Dimensions are lists of unique values that identify and categorize data. They form the edges of a logical cube, and thus of the measures within the cube.
Dimensions are the parents of levels, hierarchies, and attributes in the logical model. You define these supporting objects, in addition to the dimension itself, in order to have a fully functional dimension.
You can define dimensions that have any of these common forms:
List or flat dimensions that have no levels or hierarchies.
Level-based dimensions that use parent-child relationships to group members into levels. Most dimensions are level-based.
Value-based dimensions that have parent-child relationships among their members, but these relationships do not form meaningful levels.
Dimension Members Must Be Unique
Every dimension member must be a unique value. Depending on your data, you can create a dimension that uses either natural keys or surrogate keys from the relational sources for its members.
Natural keys are read from the relational sources without modification. To use natural keys, the values must be unique across levels. Because each level may be mapped to a different relational column, this uniqueness may not be enforced in the source data.
For example, a Geography source table might have a value of NEW_YORK
in the CITY
column and a value of NEW_YORK
in the STATE
column. Unless you take steps to assure uniqueness, the second value for NEW_YORK
overwrites the first.
If a dimension is flat or value-based, then it must use natural keys because no levels are defined as metadata. You must take whatever steps you need to assure that the dimension members are unique.
Surrogate keys ensure uniqueness by adding a level prefix to the members while loading them into the analytic workspace. For the previous example, surrogate keys create two dimension members named CITY_NEW_YORK
and STATE_NEW_YORK
, instead of a single member named NEW_YORK
. A dimension that has surrogate keys must be defined with at least one level-based hierarchy.
Time Dimensions Have Special Requirements
You can define dimensions as either User or Time dimensions. Business analysis is performed on historical data, so fully defined time periods are vital. A time dimension table must have columns for period end dates and time span. These required attributes support time-series analysis, such as comparisons with earlier time periods. If this information is not available, then you can define Time as a User dimension, but it will not support time-based analysis.
You must define a Time dimension with at least one level to support time-based analysis, such as a custom measure that calculates the difference from the prior period.
= = = = = = =
◆ List of tasks:
1. Please condense the paragraph of the text on dimensions that begins "You can define dimensions as either User or Time dimensions" into a short list, keeping its main facts.
2. Reproduce word for word the portion of the text on dimensions starting at "Level-based dimensions that" and ending at "the source data.".

◆ Entries from a dataset:
= = = = = = =
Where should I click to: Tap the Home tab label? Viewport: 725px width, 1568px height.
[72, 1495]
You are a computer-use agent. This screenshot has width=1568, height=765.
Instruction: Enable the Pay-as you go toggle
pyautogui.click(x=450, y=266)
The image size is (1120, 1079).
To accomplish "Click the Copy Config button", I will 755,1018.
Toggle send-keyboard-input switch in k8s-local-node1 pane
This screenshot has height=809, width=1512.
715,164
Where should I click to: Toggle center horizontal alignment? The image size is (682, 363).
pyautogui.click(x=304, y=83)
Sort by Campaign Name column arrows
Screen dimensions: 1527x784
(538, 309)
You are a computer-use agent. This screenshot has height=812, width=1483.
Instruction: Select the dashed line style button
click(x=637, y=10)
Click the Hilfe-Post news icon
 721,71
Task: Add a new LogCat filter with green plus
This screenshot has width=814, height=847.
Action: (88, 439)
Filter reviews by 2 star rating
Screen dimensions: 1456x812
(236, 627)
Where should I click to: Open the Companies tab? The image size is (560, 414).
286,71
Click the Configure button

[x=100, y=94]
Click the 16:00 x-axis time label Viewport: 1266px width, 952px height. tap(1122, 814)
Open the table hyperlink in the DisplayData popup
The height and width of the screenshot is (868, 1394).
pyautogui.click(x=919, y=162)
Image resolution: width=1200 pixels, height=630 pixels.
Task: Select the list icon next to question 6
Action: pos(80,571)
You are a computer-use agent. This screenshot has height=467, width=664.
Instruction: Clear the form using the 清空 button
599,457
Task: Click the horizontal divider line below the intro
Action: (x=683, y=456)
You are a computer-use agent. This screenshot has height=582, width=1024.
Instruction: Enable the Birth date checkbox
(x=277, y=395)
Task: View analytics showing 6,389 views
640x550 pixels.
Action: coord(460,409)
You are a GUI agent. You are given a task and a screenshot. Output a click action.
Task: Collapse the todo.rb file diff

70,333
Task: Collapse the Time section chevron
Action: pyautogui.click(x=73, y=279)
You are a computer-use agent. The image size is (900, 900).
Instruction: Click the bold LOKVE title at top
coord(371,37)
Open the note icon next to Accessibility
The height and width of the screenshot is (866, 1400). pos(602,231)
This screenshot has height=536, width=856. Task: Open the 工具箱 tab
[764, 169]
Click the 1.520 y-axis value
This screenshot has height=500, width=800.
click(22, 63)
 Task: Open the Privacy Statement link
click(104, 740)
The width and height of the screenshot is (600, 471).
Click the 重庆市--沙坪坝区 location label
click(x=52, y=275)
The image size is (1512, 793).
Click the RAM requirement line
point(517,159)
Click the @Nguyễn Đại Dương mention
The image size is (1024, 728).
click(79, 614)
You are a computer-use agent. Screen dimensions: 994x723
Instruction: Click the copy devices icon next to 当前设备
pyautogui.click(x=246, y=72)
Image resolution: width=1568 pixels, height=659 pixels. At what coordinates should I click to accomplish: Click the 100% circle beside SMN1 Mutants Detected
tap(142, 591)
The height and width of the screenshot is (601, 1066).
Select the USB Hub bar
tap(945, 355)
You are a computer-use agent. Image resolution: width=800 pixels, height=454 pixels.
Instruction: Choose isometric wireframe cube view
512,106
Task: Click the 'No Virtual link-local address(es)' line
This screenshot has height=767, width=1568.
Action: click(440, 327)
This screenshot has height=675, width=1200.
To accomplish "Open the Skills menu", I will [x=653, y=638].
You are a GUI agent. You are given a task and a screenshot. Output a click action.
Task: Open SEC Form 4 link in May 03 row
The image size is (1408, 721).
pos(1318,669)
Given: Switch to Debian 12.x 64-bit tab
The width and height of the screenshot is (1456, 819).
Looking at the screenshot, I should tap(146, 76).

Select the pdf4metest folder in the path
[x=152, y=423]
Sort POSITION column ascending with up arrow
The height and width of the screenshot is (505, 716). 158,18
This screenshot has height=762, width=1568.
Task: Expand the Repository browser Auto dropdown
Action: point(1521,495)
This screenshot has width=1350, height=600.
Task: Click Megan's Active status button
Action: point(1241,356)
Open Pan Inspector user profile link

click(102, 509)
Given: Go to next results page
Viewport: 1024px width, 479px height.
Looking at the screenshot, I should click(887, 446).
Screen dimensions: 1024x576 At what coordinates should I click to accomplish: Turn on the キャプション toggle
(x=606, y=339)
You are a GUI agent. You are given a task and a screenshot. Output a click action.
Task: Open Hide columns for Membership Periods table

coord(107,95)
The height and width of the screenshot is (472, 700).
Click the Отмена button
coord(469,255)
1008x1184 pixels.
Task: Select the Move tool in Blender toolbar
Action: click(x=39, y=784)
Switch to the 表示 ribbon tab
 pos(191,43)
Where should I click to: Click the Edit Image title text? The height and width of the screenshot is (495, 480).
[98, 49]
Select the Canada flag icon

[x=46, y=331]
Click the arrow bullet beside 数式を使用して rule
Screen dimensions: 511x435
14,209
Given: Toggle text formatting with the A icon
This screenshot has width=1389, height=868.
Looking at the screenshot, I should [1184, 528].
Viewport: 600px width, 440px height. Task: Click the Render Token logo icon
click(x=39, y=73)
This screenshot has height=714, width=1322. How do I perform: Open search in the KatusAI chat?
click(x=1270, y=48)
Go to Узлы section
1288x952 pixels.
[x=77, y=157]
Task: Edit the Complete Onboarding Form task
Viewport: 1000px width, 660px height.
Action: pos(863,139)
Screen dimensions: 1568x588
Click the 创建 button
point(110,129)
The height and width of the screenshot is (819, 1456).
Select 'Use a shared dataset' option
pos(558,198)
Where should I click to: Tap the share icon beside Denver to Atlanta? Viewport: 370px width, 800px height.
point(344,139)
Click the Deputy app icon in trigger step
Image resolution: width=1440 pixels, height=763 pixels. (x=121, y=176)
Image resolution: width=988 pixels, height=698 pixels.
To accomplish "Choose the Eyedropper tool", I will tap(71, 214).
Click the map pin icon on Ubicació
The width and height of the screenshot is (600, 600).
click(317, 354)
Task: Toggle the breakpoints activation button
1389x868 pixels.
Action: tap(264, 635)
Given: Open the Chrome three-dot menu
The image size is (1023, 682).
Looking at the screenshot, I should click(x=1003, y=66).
= = = = = = =
◆ Task solutions:
1.
- Dimensions can be defined as User or Time dimensions.
- Business analysis uses historical data, so fully defined time periods are vital.
- A time dimension table must have columns for period end dates and time span.
- These required attributes support time-series analysis, such as comparisons with earlier time periods.
- Without this information, Time can be defined as a User dimension, but it will not support time-based analysis.

2.
Level-based dimensions that use parent-child relationships to group members into levels. Most dimensions are level-based.
Value-based dimensions that have parent-child relationships among their members, but these relationships do not form meaningful levels.
Dimension Members Must Be Unique
Every dimension member must be a unique value. Depending on your data, you can create a dimension that uses either natural keys or surrogate keys from the relational sources for its members.
Natural keys are read from the relational sources without modification. To use natural keys, the values must be unique across levels. Because each level may be mapped to a different relational column, this uniqueness may not be enforced in the source data.